Two brothers decide to form a band, adapting the blues, folk and other roots‐music sounds they loved as kids into their own evocative sound and twining their voices in the sort of high‐lonesome harmony blend for which sibling singers are often renowned.

 Oliver and Chris Wood grew up in Boulder, CO, listening to their dad perform classic songs around the campfire and gleaning their creative turns of phrase from their poet mother. Chris studied jazz bass at The New England Conservatory of Music. Their collaboration, channeling the shared musical heroes of their youth while seizing on their own individual strengths — Oliver’s classic songwriting [and] Chris’s forward-thinking musicianship is infused with the following components: the dialed-in vocal harmonies, Oliver’s gritty acoustic guitar, Chris’s virtuosic upright bass, the warrior poet lyrics. Then there’s a glue holding it all together: Jano Rix,a drummer and ace-in-the-hole multi-instrumentalist. Jano’s additional harmonies give credence to the old trope that while two family members often harmonize preternaturally, it takes a third, non-related singer for the sound to really shine. And then there’s Jano’s work on his literally patented percussion instrument, the “shuitar,” [an] acoustic guitar rigged up with noisemakers, which, in his hands, becomes a veritable drum kit. The band will intrigue youth and at the same time be readily approachable, as one reviewer puts it, they resonate "hints of other beloved American bands, while creating something entirely organic and new.... As natural as anything else, but like nothing else."

Their 2015 release,‘Paradise,’ an album about longing and desire and the ways in which the pursuit of fulfillment can keep it perpetually out of our reach, is The Wood Brothers’ most sophisticated work to date and also their most rocking, with bassist Chris Wood playing electric on tracks for the first time.
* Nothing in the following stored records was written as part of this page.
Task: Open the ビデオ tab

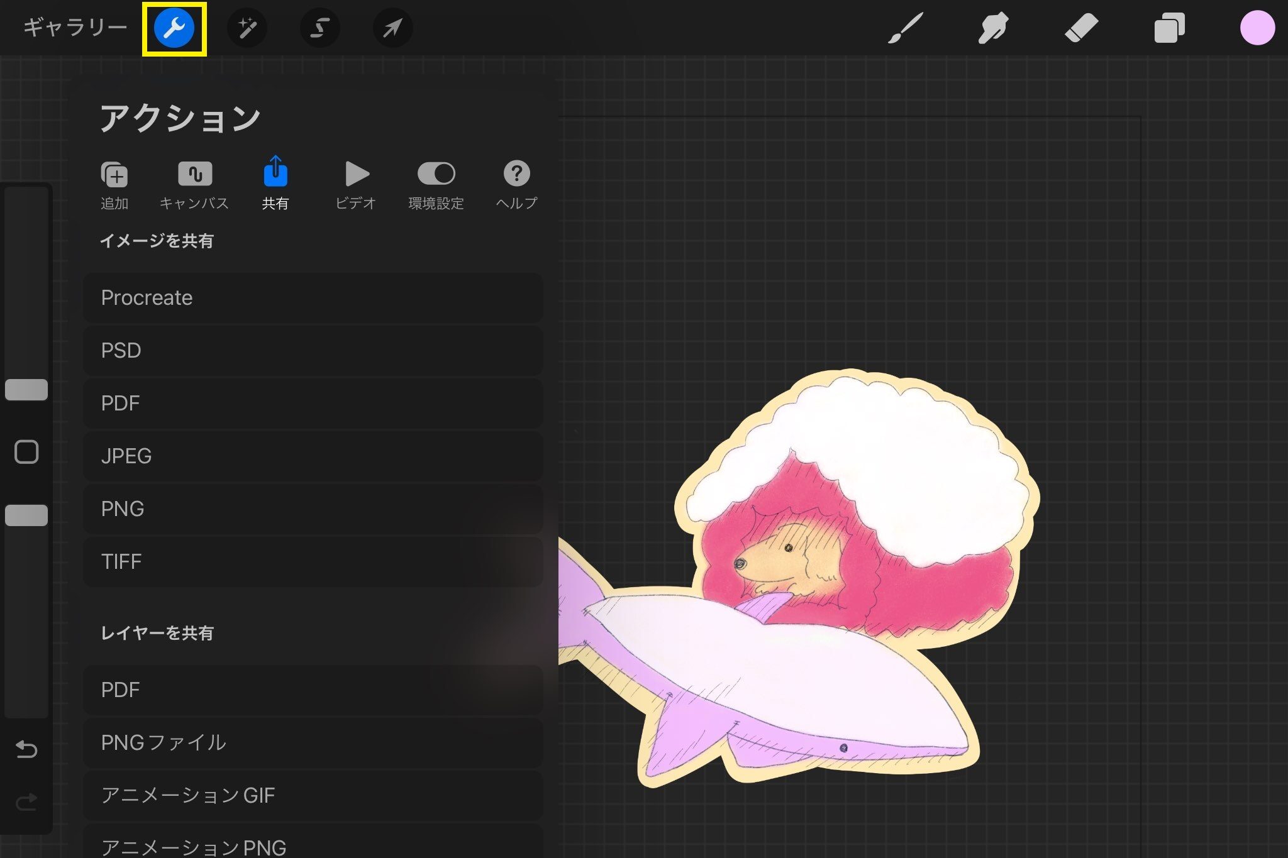Action: pyautogui.click(x=356, y=184)
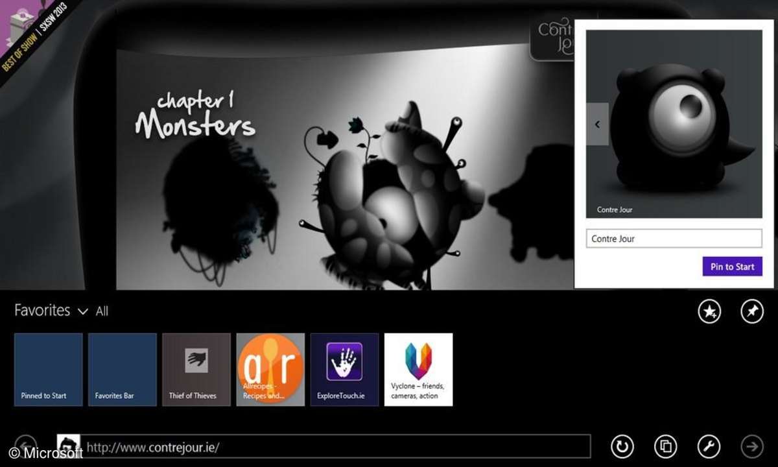Click the contrejour.ie address bar
Image resolution: width=778 pixels, height=467 pixels.
337,447
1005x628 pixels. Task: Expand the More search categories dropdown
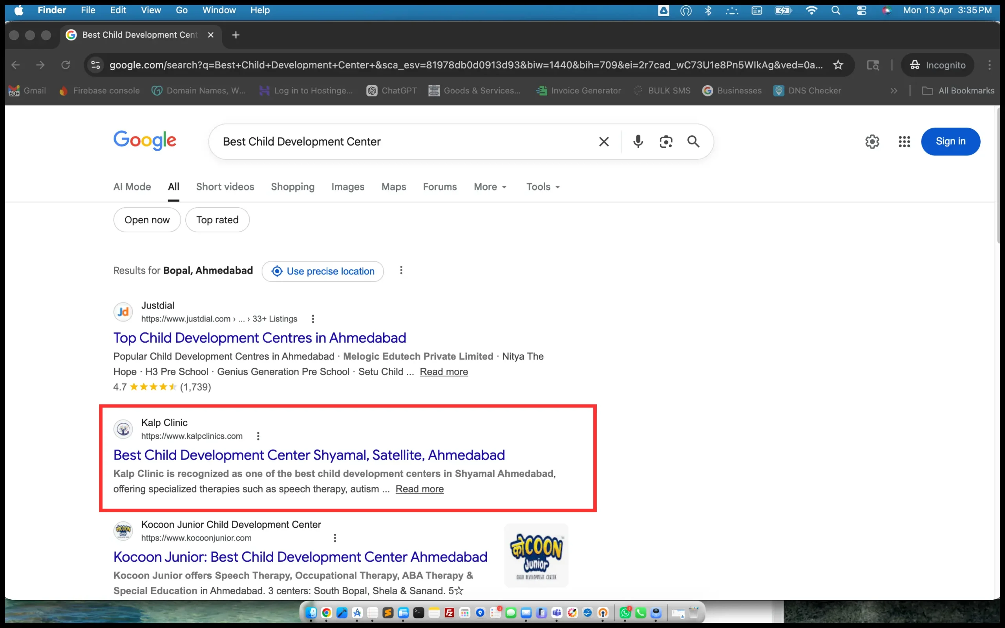tap(490, 187)
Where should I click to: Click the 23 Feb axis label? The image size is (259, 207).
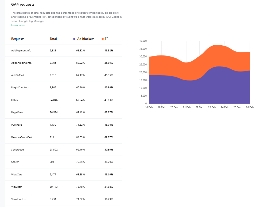212,107
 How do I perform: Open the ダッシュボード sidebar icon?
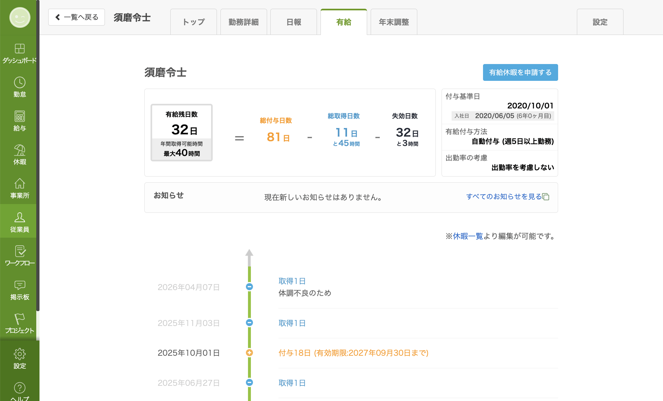19,49
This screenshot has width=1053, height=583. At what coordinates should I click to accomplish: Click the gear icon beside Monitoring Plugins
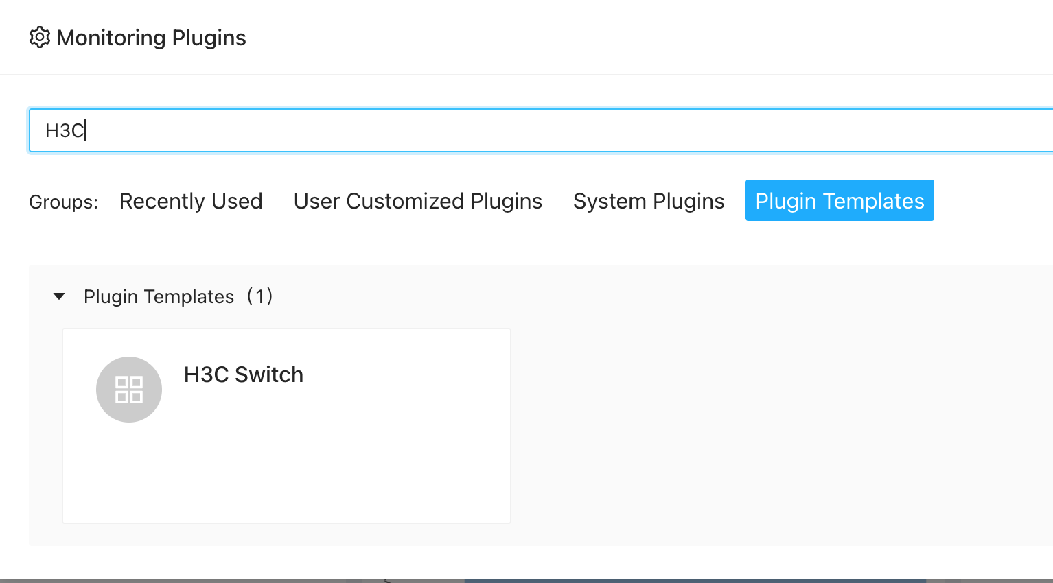tap(40, 38)
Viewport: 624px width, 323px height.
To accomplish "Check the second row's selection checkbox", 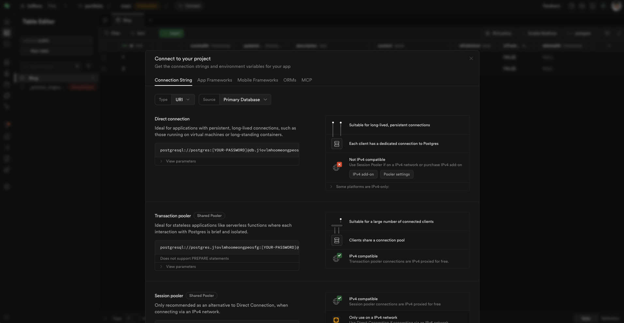I will [104, 69].
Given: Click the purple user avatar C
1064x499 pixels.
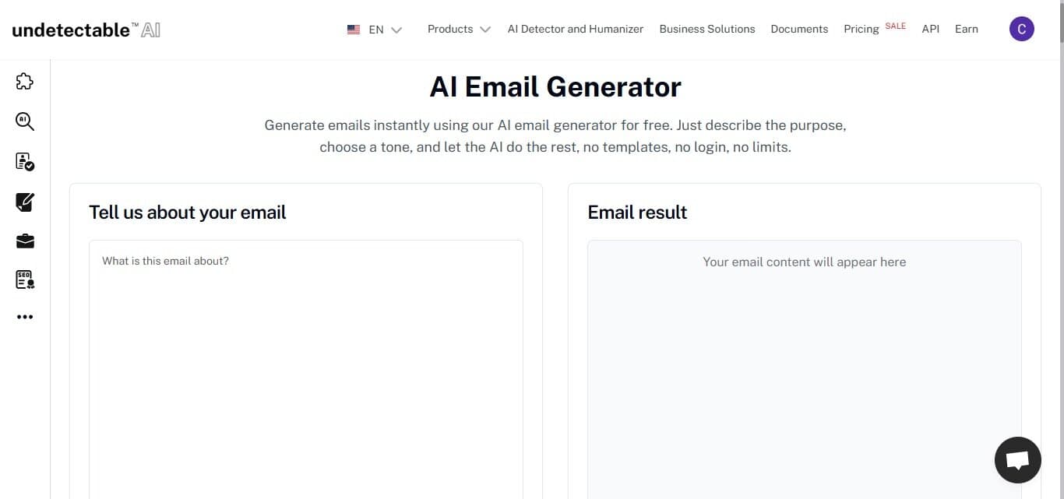Looking at the screenshot, I should [1021, 30].
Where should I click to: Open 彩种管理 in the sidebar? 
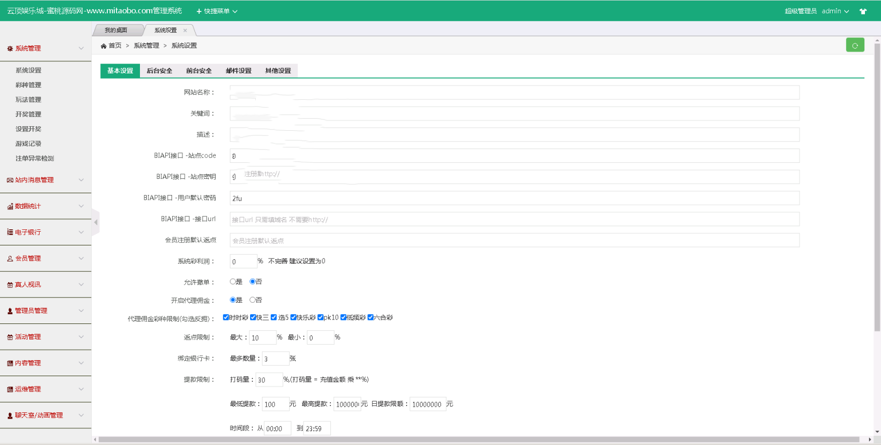[28, 85]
Recorded at Dan Auerbach’s Easy Eye studio in Nashville, ‘Paradise’ captures the latest chapter in the ongoing evolution of a band—and a family—navigating the joy and challenges of a life in music.
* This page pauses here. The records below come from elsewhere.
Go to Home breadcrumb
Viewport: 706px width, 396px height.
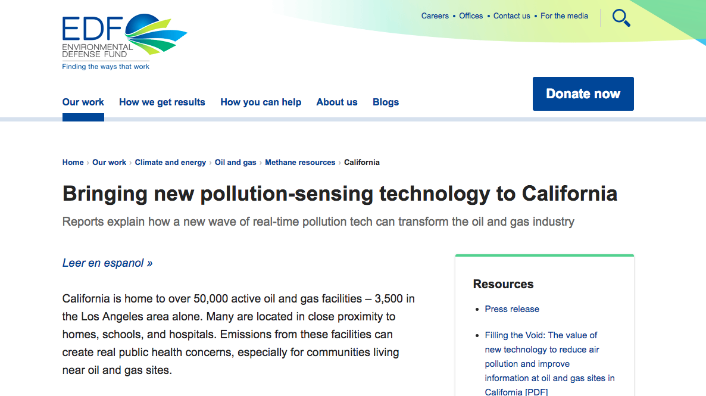pos(73,162)
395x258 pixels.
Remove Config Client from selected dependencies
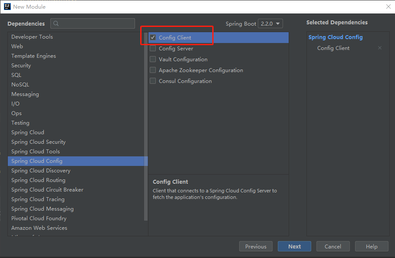(x=380, y=48)
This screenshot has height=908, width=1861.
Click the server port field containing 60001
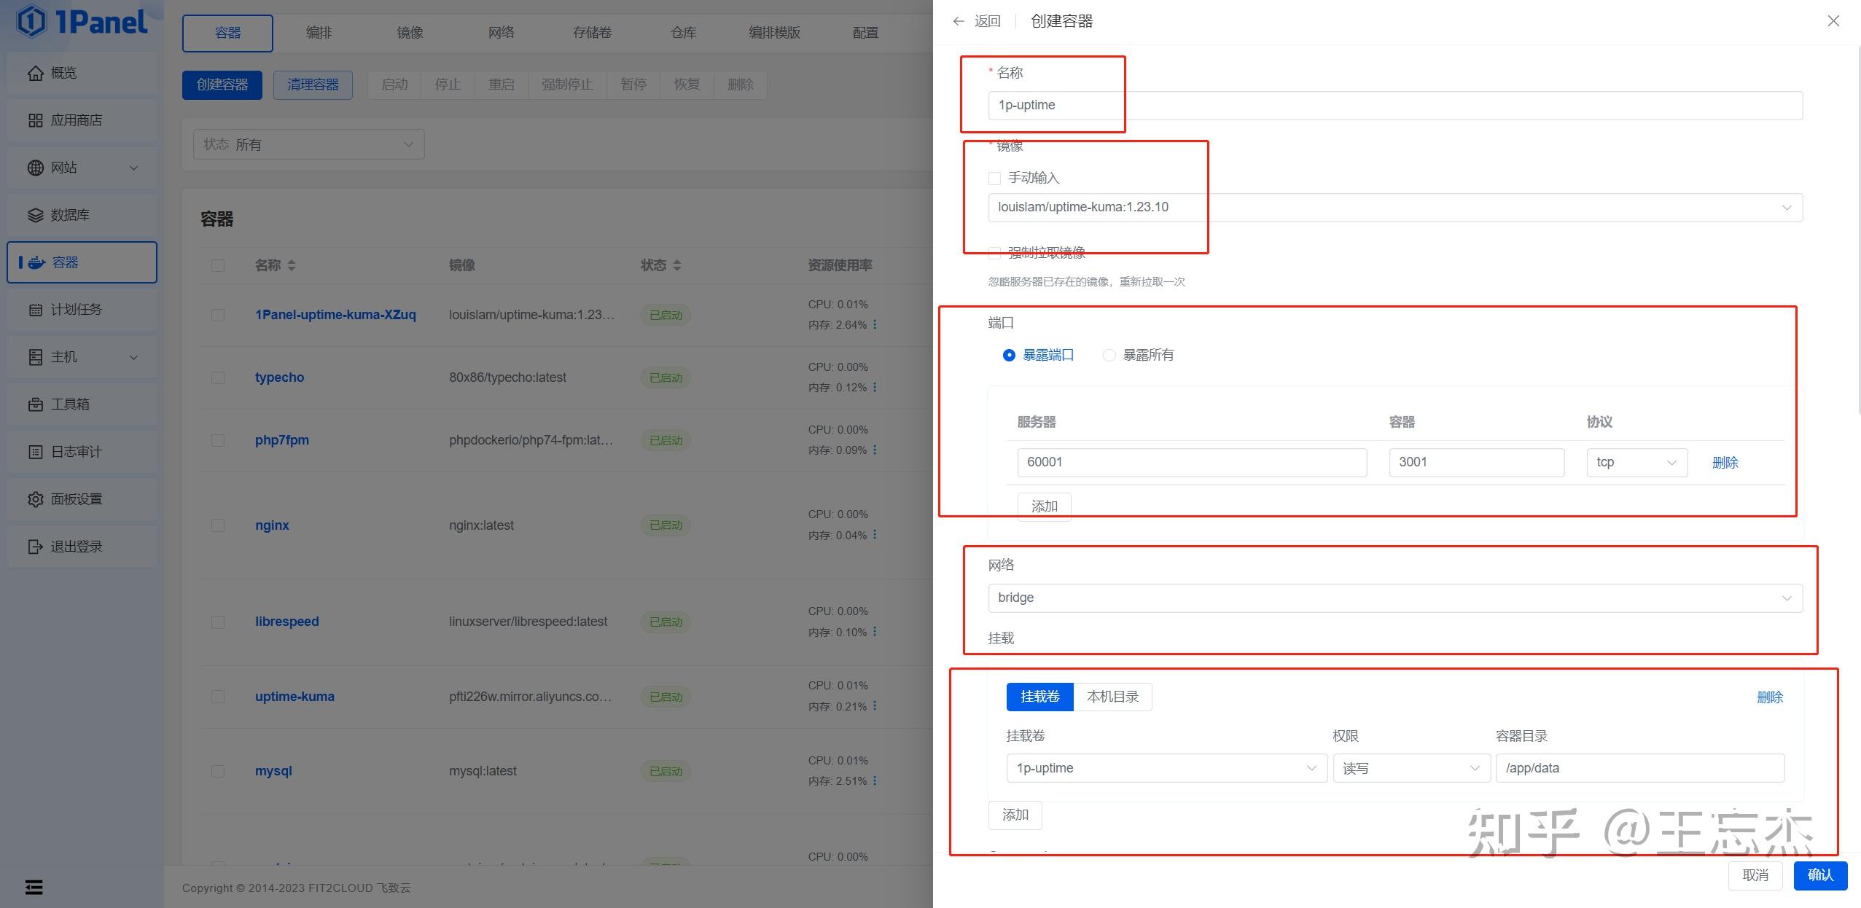tap(1191, 462)
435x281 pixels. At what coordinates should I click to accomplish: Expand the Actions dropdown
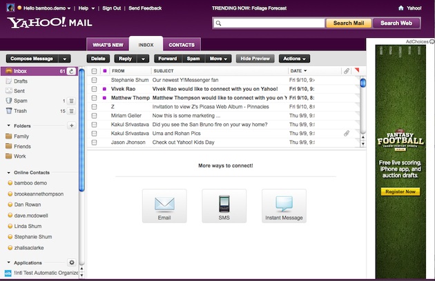click(295, 59)
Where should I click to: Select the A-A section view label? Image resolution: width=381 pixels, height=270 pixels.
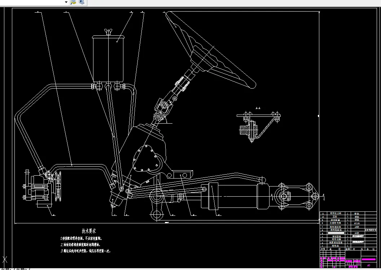258,108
‘Paradise’ follows the band’s acclaimed 2013 release ‘The Muse,’ which was recorded almost entirely live around a tree of microphones in Zac Brown’s Southern Ground studio. Hailed previously by the New York Times for their “gripping” vocals and by the LA Times for their “taught musicianship,” the live setting proved to be a remarkable showcase for the brothers’ live chemistry and charismatic magnetism. Taking a different approach to their sixth studio album, the decision to record in Nashville was no coincidence, as ‘Paradise’ marks the first album written with the entire band living in Music City.